Within the FY 2020 proposed rule, CMS continues to cite problems with the national application of the rural floor. The OIG reported that "significant vulnerabilities exist in the hospital wage index system for Medicare payment." One of these vulnerabilities is using wage data from an urban hospital that reclassifies to rural status to set the rural floor. The OIG stated that the "legislative intent of the rural floor was to correct the 'anomaly' of 'some urban hospitals being paid less than the average rural hospital in their states.'" MHA agrees with CMS' assertion that "urban to rural reclassifications have stretched the rural floor provision beyond a policy designed to address such 'anomalies.'" MHA also agrees that this vulnerability does nothing more than exacerbate the 'downward spiral' for low-wage-index hospitals.
To address this vulnerability, CMS finalized within the FY 2020 rule a revision to soften the adverse effect of the current policy by excluding wage index data from a hospital reclassified from an urban setting to a rural setting. CMS is proposing to extend the policy to FY 2021. While this does not eliminate the national application of the rural floor, it will narrow a loophole used by some to artificially increase the rural floor. As such, we support CMS' proposal and encourage the agency to include it in the final order of rulemaking.
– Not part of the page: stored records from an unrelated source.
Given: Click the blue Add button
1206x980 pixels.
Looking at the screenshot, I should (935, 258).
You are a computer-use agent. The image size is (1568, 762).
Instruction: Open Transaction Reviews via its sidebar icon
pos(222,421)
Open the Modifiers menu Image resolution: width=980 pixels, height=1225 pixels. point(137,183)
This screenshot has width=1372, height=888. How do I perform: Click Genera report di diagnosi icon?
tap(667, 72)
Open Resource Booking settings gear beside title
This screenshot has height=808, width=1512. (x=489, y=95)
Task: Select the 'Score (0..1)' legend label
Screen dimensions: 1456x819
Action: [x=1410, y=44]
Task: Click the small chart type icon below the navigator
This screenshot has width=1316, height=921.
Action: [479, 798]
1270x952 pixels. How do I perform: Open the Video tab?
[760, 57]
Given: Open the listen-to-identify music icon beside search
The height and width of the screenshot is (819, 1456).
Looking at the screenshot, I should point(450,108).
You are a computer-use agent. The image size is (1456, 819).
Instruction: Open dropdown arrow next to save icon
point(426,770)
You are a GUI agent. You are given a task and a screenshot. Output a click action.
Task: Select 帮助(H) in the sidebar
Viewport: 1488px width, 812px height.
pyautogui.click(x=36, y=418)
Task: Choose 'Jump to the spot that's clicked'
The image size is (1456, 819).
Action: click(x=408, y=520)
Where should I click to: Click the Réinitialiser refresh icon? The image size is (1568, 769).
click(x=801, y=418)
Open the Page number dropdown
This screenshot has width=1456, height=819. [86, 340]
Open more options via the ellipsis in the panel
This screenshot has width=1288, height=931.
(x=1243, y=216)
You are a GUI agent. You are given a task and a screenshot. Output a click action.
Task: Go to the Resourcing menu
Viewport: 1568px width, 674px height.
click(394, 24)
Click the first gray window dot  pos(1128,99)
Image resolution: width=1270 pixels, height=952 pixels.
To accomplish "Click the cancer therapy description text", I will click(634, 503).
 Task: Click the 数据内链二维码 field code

MHA continues to urge CMS to find ways to use regulations to curtail the adverse effects of Section 3141 of the Affordable Care Act and restore integrity to the hospital wage index system. MHA also notes that CMS did not include in its proposed FY 2021 rule an assessment of effects of the national application of the rural floor. It encourages CMS to publish the state-specific effects in the final rule. Also, MHA continues to encourage CMS to publish the effect on all applicable prospective payment systems that are affected by the rural floor.
Thank you for the opportunity to comment and for your consideration of these issues.